| Set problem A |
In the records, update the part that opens with the line containing "at 17:07, Mar" and closes with the line containing "Action: tap(153, 310)". Replace "timestamp" with "time stamp" and leave everything else unchanged.
—————
# opinions on this blood line for the pups



## tanman (Aug 7, 2018)

thanks. can close thread now


----------



## DynamicDuo (Sep 3, 2016)

That’s a nice dog. What are they asking?


Sent from my iPhone using Tapatalk


----------



## MSK (Aug 13, 2008)

Looks like a pretty heavy honeybunch blood for the most part. Been along time since I've had gamebred dogs but when I did a dog bred like this would go from 500 to 800 typically. This will be a solid bulldog definately if bloodlines tell me anything it will be super high drive but a great companion as well. Will not be a dog when full grown for the inexperienced. I had some dogs similarly bred back when I started and they are a handfull.


----------



## DynamicDuo (Sep 3, 2016)

MSK said:


> Looks like a pretty heavy honeybunch blood for the most part. Been along time since I've had gamebred dogs but when I did a dog bred like this would go from 500 to 800 typically. This will be a solid bulldog definately if bloodlines tell me anything it will be super high drive but a great companion as well. Will not be a dog when full grown for the inexperienced. I had some dogs similarly bred back when I started and they are a handfull.


I agree and told the OP much of the same except the price. Dog with this blood would go for well more than that. I'd pay 1.5-2k for that dog based on all the looking and researching I've been doing. I've seen lesser dogs going for more. A lot of solid blood and well bred though definitely not a beginners dog.

Sent from my iPhone using Tapatalk


----------



## MSK (Aug 13, 2008)

It's been well over 10 years since I have had any game bred dogs I am honestly surprised the prices have changed that much. Supply and demand I suppose.


----------



## MSK (Aug 13, 2008)

Would like to add I know for certain if I wanted more again I could get some similarly bred for 600 but I have connections because it's all down from my old dogs.


----------



## DynamicDuo (Sep 3, 2016)

You’re lucky then. Even with some of the connections I’ve started to acquire I’m looking at $1500 for a well bred dog. There are some going cheaper but they’re curs or parvo survivors - things like that. 


Sent from my iPhone using Tapatalk


----------



## tanman (Aug 7, 2018)

idk what to do. wanted to buy one of the pups for 1.5k ready to put down the deposit to hold it. now im second guessing myself, because i am a beginner. I just don't want to miss out and not be able to find one with good blood here local. Im in ky and the breeder is in Ky too... he had 2 pups to sale now he has 1 left


----------



## DynamicDuo (Sep 3, 2016)

My advice would be to get an easier dog for a first dog. You can still get a quality, well bred dog that would not be quite the handful this pup would likely be. The kennel doing this breeding is not going to stop breeding any time soon so you can always look to get a pup off a future breeding once you have more experience.

There’s lots of quality dogs in the south. Try to hit some shows and talk to some breeders to find what you like that may be more beginners “speed”. Hope that helps...


Sent from my iPhone using Tapatalk


----------
—————
| Set problem B |
Print the part of the forum thread about the pups' bloodline that opens with the words containing "I agree and" and closes with "demand I suppose.".

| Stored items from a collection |
—————
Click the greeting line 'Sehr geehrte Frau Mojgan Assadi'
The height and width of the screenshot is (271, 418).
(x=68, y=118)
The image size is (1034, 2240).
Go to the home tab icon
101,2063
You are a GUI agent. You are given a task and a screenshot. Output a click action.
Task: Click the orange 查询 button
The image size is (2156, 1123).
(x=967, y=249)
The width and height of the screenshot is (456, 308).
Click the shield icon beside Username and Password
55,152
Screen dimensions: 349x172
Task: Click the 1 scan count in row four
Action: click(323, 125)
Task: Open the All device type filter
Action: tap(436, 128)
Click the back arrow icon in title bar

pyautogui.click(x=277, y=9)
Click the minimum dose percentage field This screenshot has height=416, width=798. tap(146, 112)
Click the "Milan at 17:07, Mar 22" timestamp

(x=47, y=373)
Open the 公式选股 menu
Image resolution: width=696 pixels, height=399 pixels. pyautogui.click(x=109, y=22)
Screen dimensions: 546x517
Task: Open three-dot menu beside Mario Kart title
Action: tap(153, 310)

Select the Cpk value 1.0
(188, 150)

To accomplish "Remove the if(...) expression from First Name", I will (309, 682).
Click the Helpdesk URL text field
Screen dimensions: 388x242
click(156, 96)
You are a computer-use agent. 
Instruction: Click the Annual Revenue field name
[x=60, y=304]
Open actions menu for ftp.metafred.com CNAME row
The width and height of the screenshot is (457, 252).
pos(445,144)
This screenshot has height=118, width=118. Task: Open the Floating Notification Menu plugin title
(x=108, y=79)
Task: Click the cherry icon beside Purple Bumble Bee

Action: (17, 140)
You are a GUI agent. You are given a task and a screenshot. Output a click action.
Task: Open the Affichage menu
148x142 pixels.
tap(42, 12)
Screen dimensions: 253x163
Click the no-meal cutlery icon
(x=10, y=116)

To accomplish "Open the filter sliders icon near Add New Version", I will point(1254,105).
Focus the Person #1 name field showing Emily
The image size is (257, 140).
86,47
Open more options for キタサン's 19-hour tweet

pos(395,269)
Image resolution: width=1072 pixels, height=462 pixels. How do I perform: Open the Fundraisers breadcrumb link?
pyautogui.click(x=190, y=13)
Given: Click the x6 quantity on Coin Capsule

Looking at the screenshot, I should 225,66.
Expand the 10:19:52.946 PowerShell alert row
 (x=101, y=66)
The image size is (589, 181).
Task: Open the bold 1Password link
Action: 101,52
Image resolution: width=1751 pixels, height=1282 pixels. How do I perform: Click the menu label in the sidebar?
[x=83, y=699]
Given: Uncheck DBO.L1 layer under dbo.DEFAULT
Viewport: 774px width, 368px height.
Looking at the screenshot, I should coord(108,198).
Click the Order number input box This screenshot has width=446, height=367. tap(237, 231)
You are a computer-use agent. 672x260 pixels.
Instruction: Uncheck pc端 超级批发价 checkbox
—————
| Worked answer A |
Click the "Milan at 17:07, Mar 22" time stamp

(x=47, y=373)
Open the 公式选股 menu
Image resolution: width=696 pixels, height=399 pixels. pyautogui.click(x=109, y=22)
Screen dimensions: 546x517
Task: Open three-dot menu beside Mario Kart title
Action: tap(153, 310)

| Worked answer B |
I agree and told the OP much of the same except the price. Dog with this blood would go for well more than that. I'd pay 1.5-2k for that dog based on all the looking and researching I've been doing. I've seen lesser dogs going for more. A lot of solid blood and well bred though definitely not a beginners dog.

Sent from my iPhone using Tapatalk


----------



## MSK (Aug 13, 2008)

It's been well over 10 years since I have had any game bred dogs I am honestly surprised the prices have changed that much. Supply and demand I suppose.